Brano del documento:
'''

La prima interazione che ho avuto con il vero Parmigiano Reggiano è stata dopo un funerale. All’epoca stavo con un ragazzo italiano, che raggiunsi dopo una tragedia in famiglia per stargli vicino. In provincia di Reggio Emilia. Considerate che abitavo a New York e che all’epoca non avevo mai nemmeno sentito nominare l’Emilia-Romagna. Si trattava del mio primo volo da sola ed ero terribilmente nervosa. Il volo durò sette ore e mezza da New York City a Milano, poi dopo circa due ore di auto mi raggiunse un odore pungente, quasi soffocante, di letame. “Ma dove mi ha portato?” mi chiedevo: ecco, ero arrivata nel reggiano.
Esausta, fissavo a bocca aperta la nebbia che accarezzava l’erba. Ricordo che i colori erano così vividi, come se fosse ancora estate e non fine novembre. La foschia indugiava intorno alle finestre e alle porte della gelida villa dove il mio ragazzo abitava con la famiglia, mentre iniziavamo a preparare la cena. Finalmente trovai un modo per sentirmi utile tra gli estranei, dato che ho sempre considerato la cucina una lingua universale e la mia conoscenza dell’italiano si limitava a cinque parole. Era facile intuire però che sua mamma, la neo-vedova, non si fidasse molto di me, un’americana… ad eccezione del tagliare il pane e mettere in tavola il Parmigiano. Mi passò con esitazione una “punta” così grande (all’epoca non conoscevo questo nome, per me era solo un “blocco” di formaggio), che mi fece pensare che sarebbe servito un vassoio da portata. Cercai un piatto in ceramica, ma lo sguardo della madre evidenziò il mio errore, uno sguardo così tagliente che avrebbe potuto sezionare il formaggio stesso. Il mio ragazzo mi venne in soccorso con un tagliere di legno e un coltellino. Lessi l’iscrizione sul coltellino, che rifletteva la luce soffusa del soggiorno: Parmigiano Reggiano. La “punta” era messa accanto alla pentola fumante coi cappelletti, con quel coltello adagiato al suo fianco. Mi fissai sul formaggio, che mi appariva quasi come una statua posata sul tavolo. Aspettavo con trepidazione di vedere come gli altri lo avrebbero tagliato. Alcuni usavano il coltello per raschiare un po’ di formaggio nel brodo dei cappelletti, ma la cosa non sembrava avere molto senso per me. Poi, lo vidi quasi in slow-motion: la punta del coltellino entrava nel lato del blocco di formaggio e il polso si apriva per far cadere, con grazia, pezzi di Parmigiano gloriosamente grandi. Una “punta” che oggi, quattro anni dopo, considererei poco stagionata per i miei gusti. I pezzi vennero lasciati scivolare nel brodo caldo, per sciogliersi appena. Emisi un sussulto che ruppe il silenzio, nella cena meno confortevole che io abbia mai avuto.

'''

Voci:
'''

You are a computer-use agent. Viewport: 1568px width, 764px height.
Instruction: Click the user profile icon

'''
'''

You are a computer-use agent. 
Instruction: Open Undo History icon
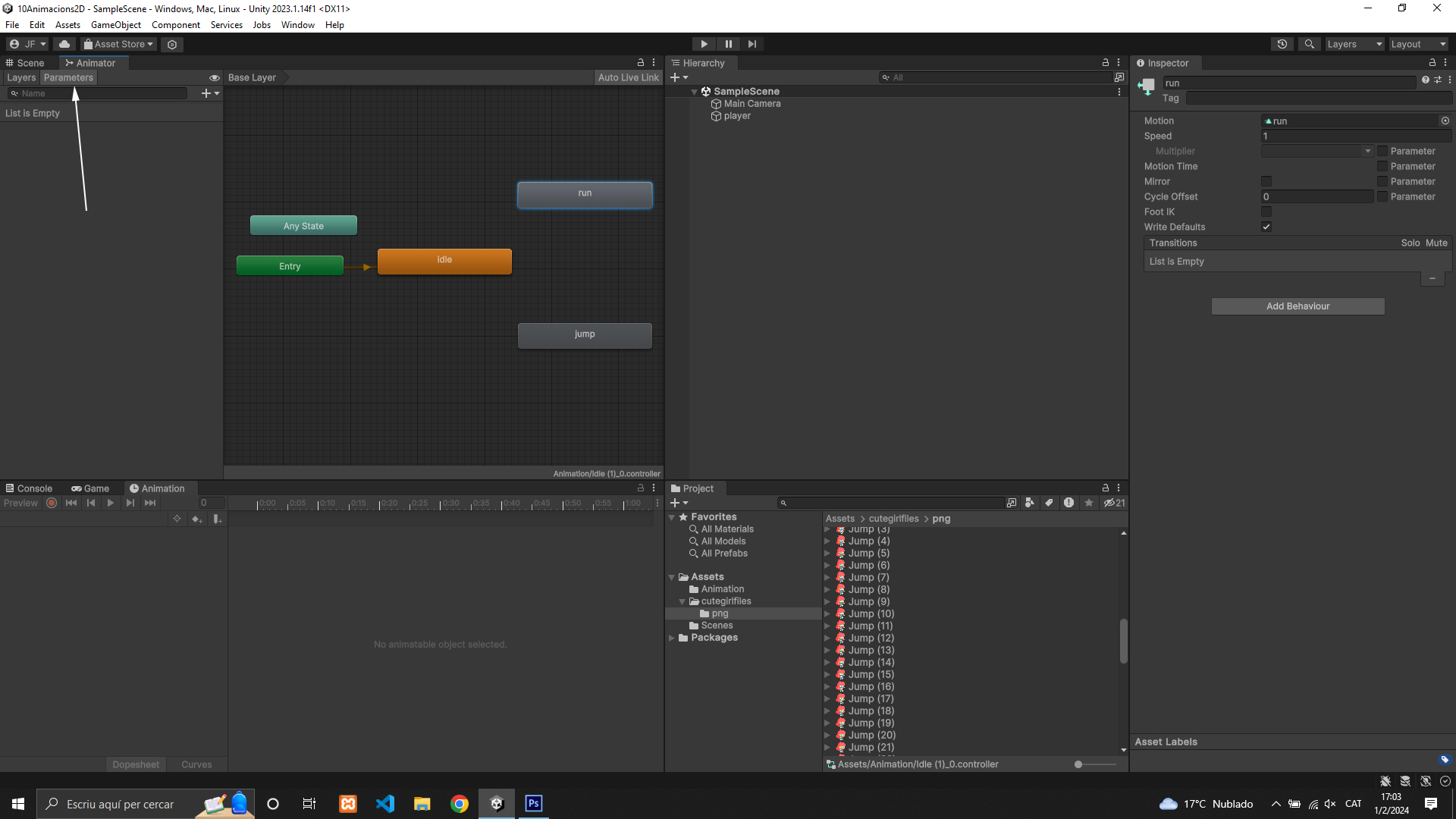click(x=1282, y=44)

'''
'''

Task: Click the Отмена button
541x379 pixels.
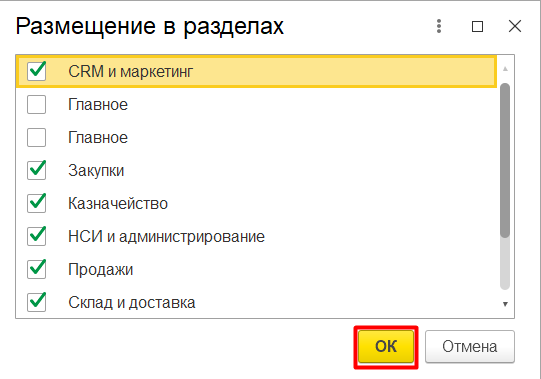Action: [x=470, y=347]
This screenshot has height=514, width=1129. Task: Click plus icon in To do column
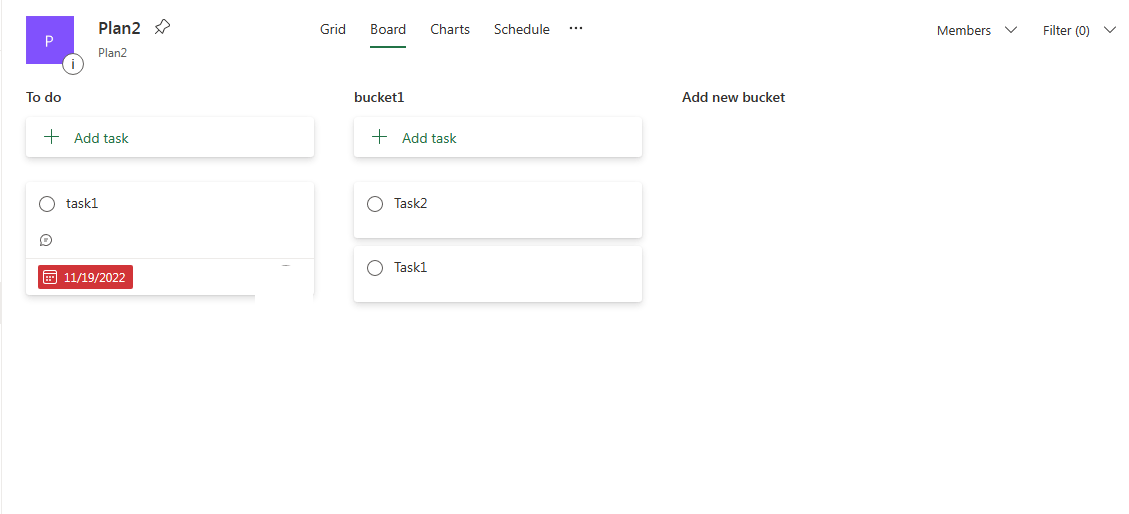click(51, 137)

'''

Problemi da risolvere:
1. Secondo il brano del documento, quanto durò il volo da New York City a Milano?
2. Riporta tutti gli utensili e i recipienti da cucina o da portata nominati nel brano del documento.
3. Riscrivi in forma di elenco puntato il paragrafo del brano del documento che comincia con "La prima interazione", conservandone i fatti principali.

Risposte ai compiti:
1. Sette ore e mezza.

2.
- vassoio da portata
- piatto in ceramica
- tagliere di legno
- coltellino
- pentola

3.
- Il primo incontro con il vero Parmigiano Reggiano avviene dopo un funerale.
- La narratrice raggiunge il suo ragazzo italiano in provincia di Reggio Emilia dopo una tragedia in famiglia.
- Vive a New York e non ha mai sentito nominare l'Emilia-Romagna.
- È il suo primo volo da sola ed è molto nervosa.
- Il volo da New York City a Milano dura sette ore e mezza.
- Dopo circa due ore di auto sente un forte odore di letame: è arrivata nel reggiano.